8. Il résulte de tout ce qui précède que les conclusions à fin d'annulation de la requête de M. A doivent être rejetées, y compris, par voie de conséquence les conclusions présentées à fin d'injonction.

Sur les conclusions relatives aux frais du litige :

9. Les dispositions combinées de l'article 37 de la loi du 10 juillet 1991 et de l'article L. 761-1 du code de justice administrative font obstacle à ce que l'Etat, qui n'a pas la qualité de partie perdante, verse au conseil de M. A une somme au titre des frais exposés et non compris dans les dépens.

D E C I D E :

Article 1er : La requête de M. B est rejetée.

Article 2 : Le présent jugement sera notifié à M. C B et au préfet de police de Paris.

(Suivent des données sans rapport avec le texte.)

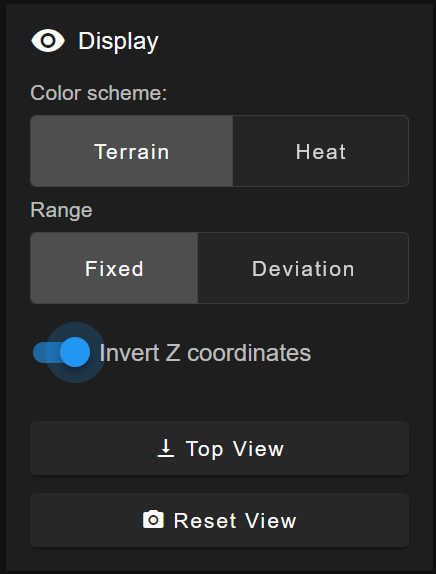Image resolution: width=436 pixels, height=574 pixels.
Task: Disable Z inversion via the blue switch knob
Action: click(75, 352)
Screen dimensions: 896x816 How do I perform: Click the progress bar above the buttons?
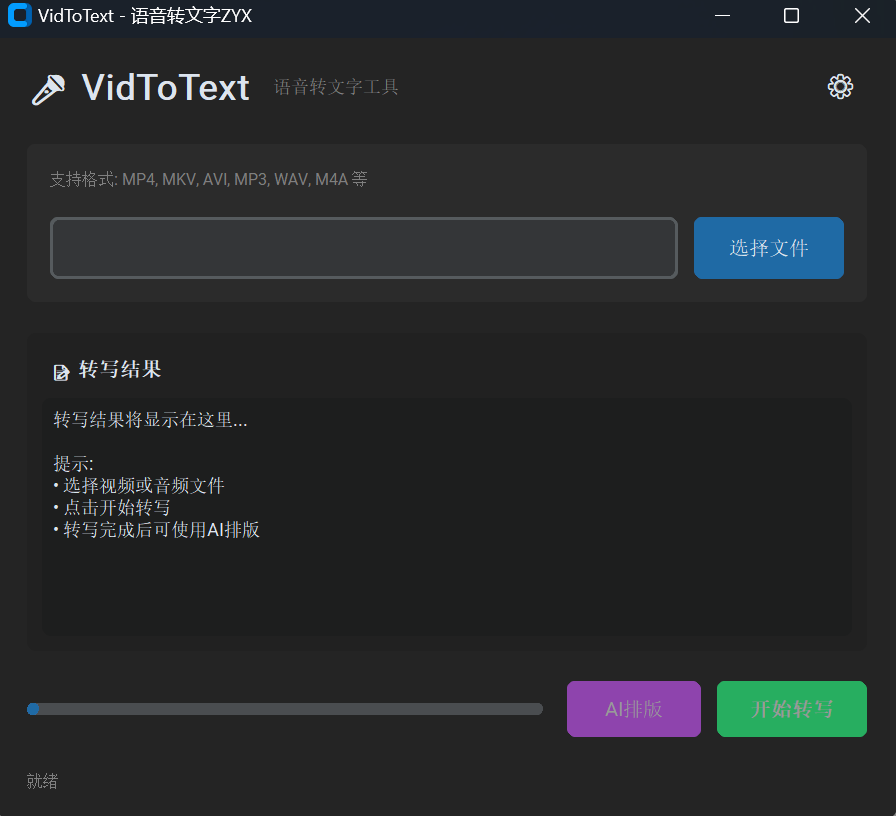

Rendu public par mise à disposition au greffe le 7 mars 2024.

Le magistrat désigné,

J-P. LadreytLa greffière,

L. Sueur

La République mande et ordonne au préfet de police de Paris en ce qui la concerne ou à tous commissaires de justice à ce requis en ce qui concerne les voies de droit commun contre les parties privées, de pourvoir à l'exécution de la présente décision.